In `@app/assessment/config/api.ts`:
- Around line 25-33: The helper getApiKey currently always returns keys[0].key
which breaks when multiple keys exist; update getApiKey to resolve the same
selected/active keystore entry the rest of the assessment uses (instead of
blindly picking index 0) by reading the selection marker the app stores (e.g.,
an activeKeyId or selectedIndex stored alongside STORAGE_KEY) or accept the
selected key id as an argument; locate the function getApiKey and STORAGE_KEY
usage, read the selection field the rest of the assessment uses (or add a
parameter to getApiKey to receive selectedKeyId), then return the key object
matching that id (or null if not found) rather than keys[0].key.
In `@app/assessment/useAssessmentEvents.ts`:
- Around line 90-95: The SSE connection error handling in useAssessmentEvents
currently calls onForbidden() and then throws, which causes the reconnect loop
to keep retrying; instead, make 403 a terminal case by invoking onForbidden()

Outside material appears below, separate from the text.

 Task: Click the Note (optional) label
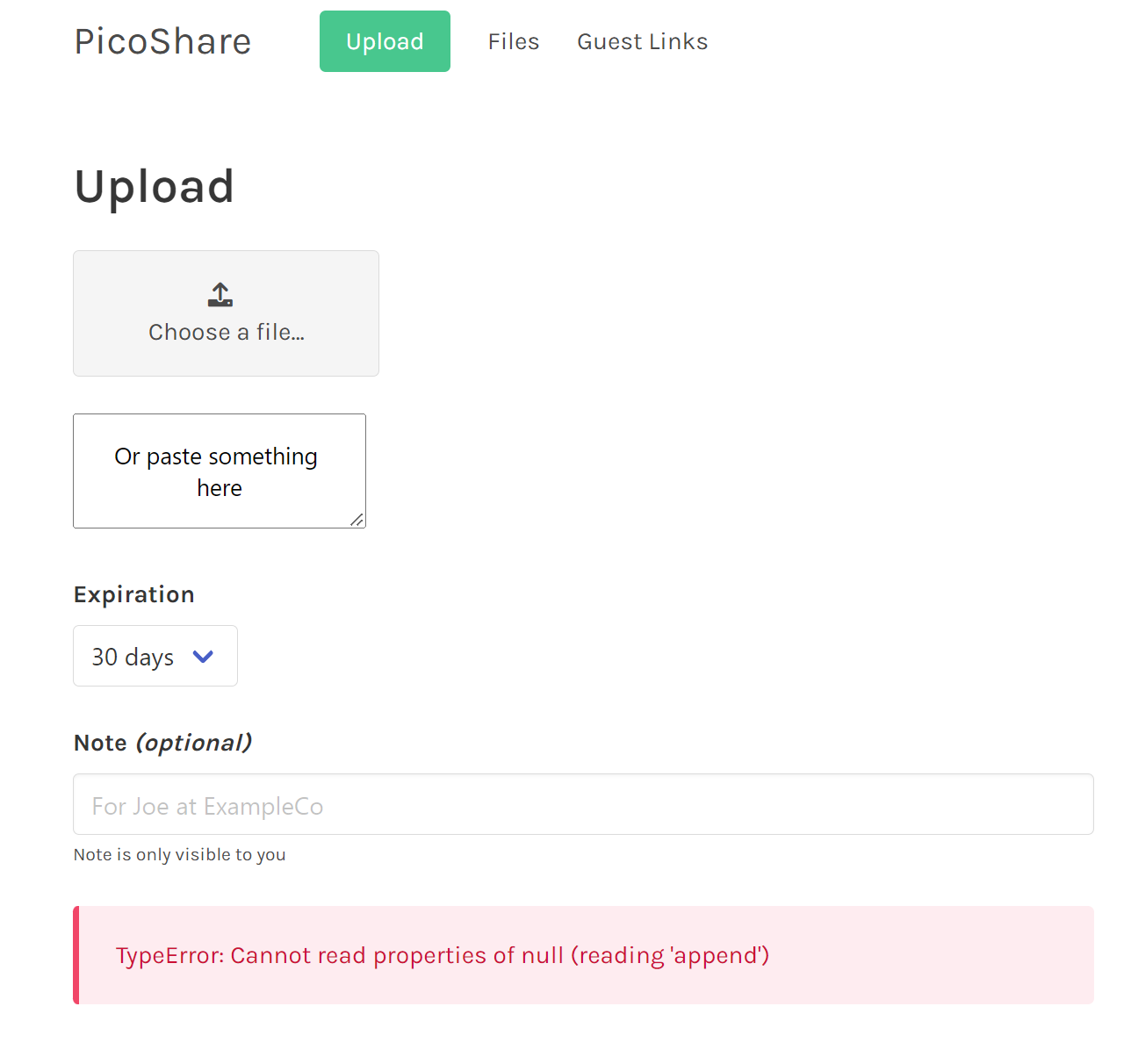click(162, 742)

and returning early (do not throw) so the reconnect/breaker isn't fed a
retryable error. Update the block that checks response.status === 403 (the SSE
response handling in useAssessmentEvents) to call onForbidden() and exit the
function/connection setup immediately for 403, while continuing to throw for
other non-ok statuses.
In `@app/components/speech-to-text/ModelComparisonCard.tsx`:
- Around line 130-137: The visual spinner rendered in ModelComparisonCard.tsx
when status === "pending" is not announced to assistive tech; update the spinner
container (the div that currently has className "w-4 h-4 ... animate-spin") to
include an accessible status by adding role="status" and an appropriate text
alternative such as aria-label="Loading" or an offscreen <span> with
aria-live="polite" (or aria-hidden on purely decorative span) so screen readers
receive a clear "loading" announcement; ensure the change is applied inside the
component where the status variable is checked so it only appears during the
pending state.
---
Duplicate comments:
In `@app/api/assessment/events/route.ts`:
- Around line 19-24: The handler currently returns the upstream SSE body
directly to the client (response.text() -> details: text); change this to log
the full body server-side (use the existing logger or
processLogger/console.error to record the text and response.status) and return a
sanitized JSON to the client via NextResponse.json (e.g., { error: "Failed to
connect assessment event stream" }) with the same status code; keep using the
existing response variable and NextResponse.json call but remove echoing `text`
in the client payload while preserving server-side logging for debugging.
In `@app/assessment/AssessmentPageClient.tsx`:
- Around line 354-367: The POST payload in AssessmentPageClient.tsx is missing
the mapped ground-truth columns (state symbol columnMapping.groundTruthColumns)
so reference labels are not sent; update the payload construction (the payload
object near the code creating experiment_name, text_columns, attachments) to
include a ground_truth_columns property that serializes
columnMapping.groundTruthColumns in the same shape as text_columns/attachments
(e.g., map each entry to the expected { column, ... } structure or pass the raw
mapping if the API accepts it), ensuring the key name matches the API contract
used by submit/create handlers.
In `@app/assessment/components/DatasetStep.tsx`:
- Around line 76-105: fetchAndParseFile currently returns null on multiple
failure paths which leaves handleDatasetSelect unaware of failures; update
fetchAndParseFile to throw descriptive errors (e.g., "no file_content", "no
sheet", "empty data") or return a {error: string} result so callers can react,
and ensure handleDatasetSelect wraps the call in try/catch (or checks the error)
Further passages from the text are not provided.